(Entries taken from a collection)
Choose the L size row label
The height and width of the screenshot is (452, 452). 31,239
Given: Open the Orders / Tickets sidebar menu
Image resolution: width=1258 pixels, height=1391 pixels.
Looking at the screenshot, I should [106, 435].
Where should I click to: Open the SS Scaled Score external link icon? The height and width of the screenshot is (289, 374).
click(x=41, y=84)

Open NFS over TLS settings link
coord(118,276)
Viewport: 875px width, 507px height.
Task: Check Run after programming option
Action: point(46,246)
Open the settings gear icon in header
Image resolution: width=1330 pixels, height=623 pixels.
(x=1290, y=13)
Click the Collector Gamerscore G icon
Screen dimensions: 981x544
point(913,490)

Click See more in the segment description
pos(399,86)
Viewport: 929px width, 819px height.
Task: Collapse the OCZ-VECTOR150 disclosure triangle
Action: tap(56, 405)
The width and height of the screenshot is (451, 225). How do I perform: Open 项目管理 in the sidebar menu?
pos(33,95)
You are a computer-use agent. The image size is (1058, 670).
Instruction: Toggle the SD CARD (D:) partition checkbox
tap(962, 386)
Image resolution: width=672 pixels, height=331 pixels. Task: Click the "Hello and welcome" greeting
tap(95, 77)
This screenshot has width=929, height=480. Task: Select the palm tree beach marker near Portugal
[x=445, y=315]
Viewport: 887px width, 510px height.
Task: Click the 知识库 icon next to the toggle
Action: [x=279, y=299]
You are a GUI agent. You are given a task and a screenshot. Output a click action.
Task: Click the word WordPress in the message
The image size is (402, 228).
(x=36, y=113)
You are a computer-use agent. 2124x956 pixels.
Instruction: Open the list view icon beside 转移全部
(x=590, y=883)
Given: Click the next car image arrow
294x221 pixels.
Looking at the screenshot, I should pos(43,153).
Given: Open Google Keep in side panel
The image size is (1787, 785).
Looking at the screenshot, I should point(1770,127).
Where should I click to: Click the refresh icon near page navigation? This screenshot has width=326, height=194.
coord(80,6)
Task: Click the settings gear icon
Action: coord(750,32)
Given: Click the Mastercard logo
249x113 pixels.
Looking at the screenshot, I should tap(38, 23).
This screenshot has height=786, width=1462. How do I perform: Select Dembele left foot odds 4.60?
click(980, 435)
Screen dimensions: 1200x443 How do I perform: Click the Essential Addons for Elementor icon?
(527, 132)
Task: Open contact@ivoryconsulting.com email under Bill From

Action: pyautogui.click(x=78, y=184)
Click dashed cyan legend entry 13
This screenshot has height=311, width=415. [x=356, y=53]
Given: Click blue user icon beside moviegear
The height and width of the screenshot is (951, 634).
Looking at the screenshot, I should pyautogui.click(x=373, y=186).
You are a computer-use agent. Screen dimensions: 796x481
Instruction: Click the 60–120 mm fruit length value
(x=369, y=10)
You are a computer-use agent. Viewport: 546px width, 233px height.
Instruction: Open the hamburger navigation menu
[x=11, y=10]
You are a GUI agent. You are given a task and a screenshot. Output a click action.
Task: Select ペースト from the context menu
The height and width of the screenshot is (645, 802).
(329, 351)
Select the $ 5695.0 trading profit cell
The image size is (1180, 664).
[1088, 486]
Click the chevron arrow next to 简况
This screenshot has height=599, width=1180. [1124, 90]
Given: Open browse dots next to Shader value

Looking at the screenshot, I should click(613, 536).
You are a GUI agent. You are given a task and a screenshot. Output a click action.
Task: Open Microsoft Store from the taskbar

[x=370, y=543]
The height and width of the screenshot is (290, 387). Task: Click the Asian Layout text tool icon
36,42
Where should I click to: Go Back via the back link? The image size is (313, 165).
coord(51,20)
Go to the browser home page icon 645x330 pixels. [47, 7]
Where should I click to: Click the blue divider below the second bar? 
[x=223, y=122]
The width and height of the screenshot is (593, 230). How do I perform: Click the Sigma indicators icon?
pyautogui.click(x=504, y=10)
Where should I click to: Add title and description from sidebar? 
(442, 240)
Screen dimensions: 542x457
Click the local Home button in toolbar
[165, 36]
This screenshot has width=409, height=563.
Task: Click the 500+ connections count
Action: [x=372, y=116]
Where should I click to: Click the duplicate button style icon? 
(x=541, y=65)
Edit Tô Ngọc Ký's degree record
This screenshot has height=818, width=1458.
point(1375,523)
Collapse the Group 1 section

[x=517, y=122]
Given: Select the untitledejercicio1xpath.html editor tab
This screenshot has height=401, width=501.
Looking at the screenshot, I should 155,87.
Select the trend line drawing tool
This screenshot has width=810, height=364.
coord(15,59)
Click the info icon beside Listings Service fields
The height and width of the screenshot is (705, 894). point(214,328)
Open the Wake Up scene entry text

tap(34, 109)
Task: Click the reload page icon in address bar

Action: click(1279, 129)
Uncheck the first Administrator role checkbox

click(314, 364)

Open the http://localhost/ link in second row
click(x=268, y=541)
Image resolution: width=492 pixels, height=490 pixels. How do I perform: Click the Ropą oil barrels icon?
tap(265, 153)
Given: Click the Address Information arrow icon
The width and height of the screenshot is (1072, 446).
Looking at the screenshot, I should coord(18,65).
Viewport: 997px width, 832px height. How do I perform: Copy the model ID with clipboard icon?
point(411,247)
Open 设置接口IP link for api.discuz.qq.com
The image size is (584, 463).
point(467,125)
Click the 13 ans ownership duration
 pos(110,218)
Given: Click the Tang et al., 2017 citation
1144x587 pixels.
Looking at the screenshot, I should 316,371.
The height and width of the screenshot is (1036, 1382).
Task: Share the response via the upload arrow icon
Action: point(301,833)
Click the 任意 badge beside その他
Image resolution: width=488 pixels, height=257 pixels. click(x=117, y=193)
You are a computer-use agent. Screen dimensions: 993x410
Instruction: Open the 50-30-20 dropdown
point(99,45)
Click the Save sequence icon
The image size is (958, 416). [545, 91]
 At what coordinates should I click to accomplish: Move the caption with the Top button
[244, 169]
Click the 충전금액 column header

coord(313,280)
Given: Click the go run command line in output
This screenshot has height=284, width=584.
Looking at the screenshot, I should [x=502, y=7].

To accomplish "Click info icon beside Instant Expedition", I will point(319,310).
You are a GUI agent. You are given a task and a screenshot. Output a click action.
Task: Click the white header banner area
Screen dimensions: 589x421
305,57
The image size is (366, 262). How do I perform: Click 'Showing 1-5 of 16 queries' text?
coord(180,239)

Task details: Your output must contain exactly the lines from the one containing "Given: Click the go" to the final line of the data above, and no other text.

Solution to this problem:
Given: Click the go run command line in output
This screenshot has height=284, width=584.
Looking at the screenshot, I should [x=502, y=7].

To accomplish "Click info icon beside Instant Expedition", I will point(319,310).
You are a GUI agent. You are given a task and a screenshot. Output a click action.
Task: Click the white header banner area
Screen dimensions: 589x421
305,57
The image size is (366, 262). How do I perform: Click 'Showing 1-5 of 16 queries' text?
coord(180,239)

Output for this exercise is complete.